Adjust it to what, 8 bytes ? Or 16 in case RV128 happens ? Or what ?
You will fail here either way, since if you build the fitImage with
embedded data, the embedded data will be aligned to 4 bytes, because DT
properties are aligned to 4 bytes.
> The case of FIT images and "kernel_noload" / fdt_high=-1 /
> initrd_high=-1 and aarch64. If you load a FIT image in to memory and
> try and use it as-is, it will not work. It's not even possible in the
> general case as you would have to inspect the kernel, see what the
> text_offset is and build a FIT image that took that in to account, to
> not have to move the Image around.

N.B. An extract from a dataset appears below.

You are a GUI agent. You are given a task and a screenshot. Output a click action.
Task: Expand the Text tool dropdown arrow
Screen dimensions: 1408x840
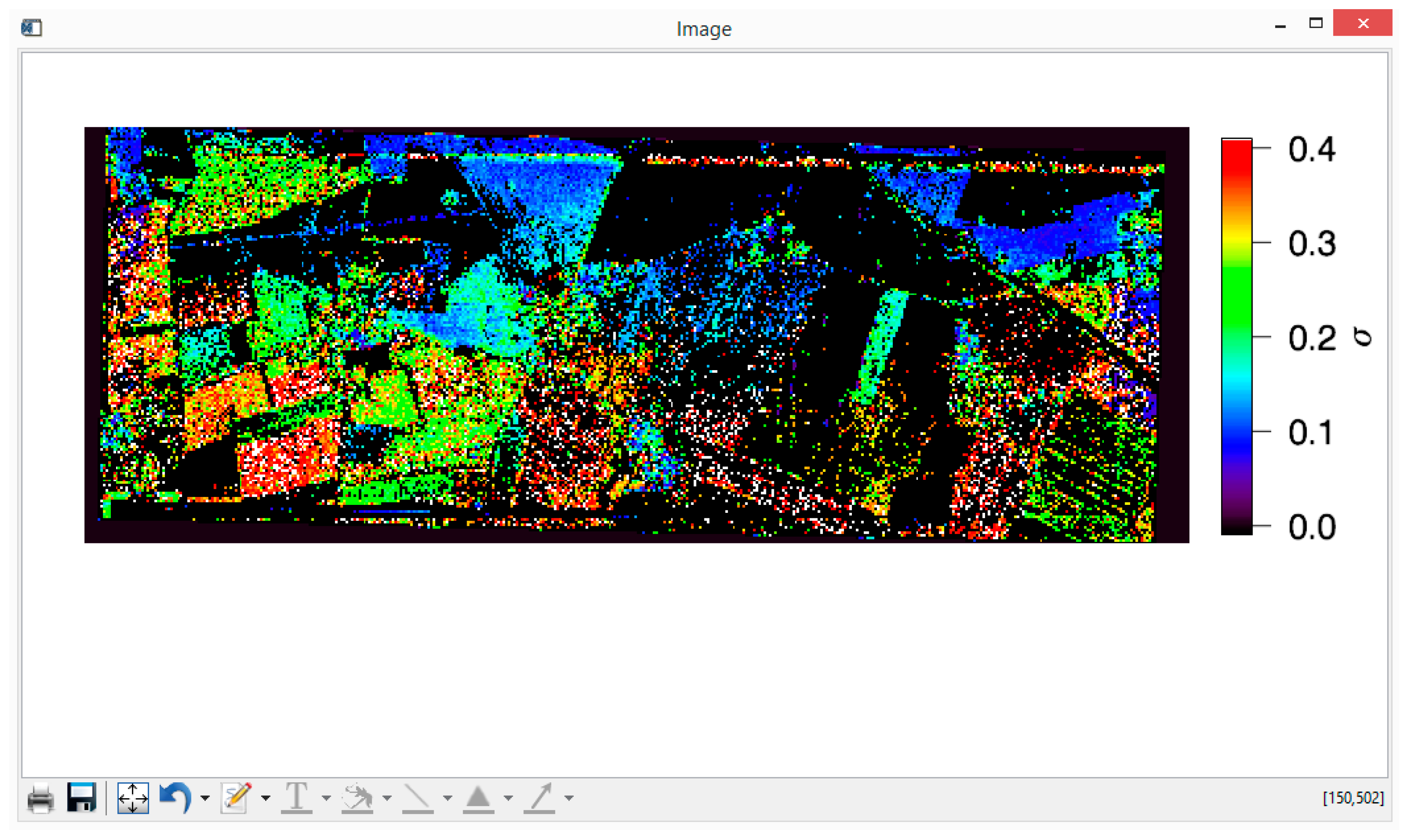[326, 798]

The device tree will almost
> certainly be misaligned and still need to be relocated. This is why a
> while back I sent out an email asking every maintainer of a board that
> disabled device tree relocation to stop that. Perhaps a run-time patch
> to scream about this rather than note it as we do today would help (see
> common/image-fdt.c::boot_relocate_fdt()).
I have a feeling we should do the relocation either way. And if there is
some special limited case (like the SPL), we should warn about it and
push mkimage with e.g. -B 8 flag to enforce the alignment.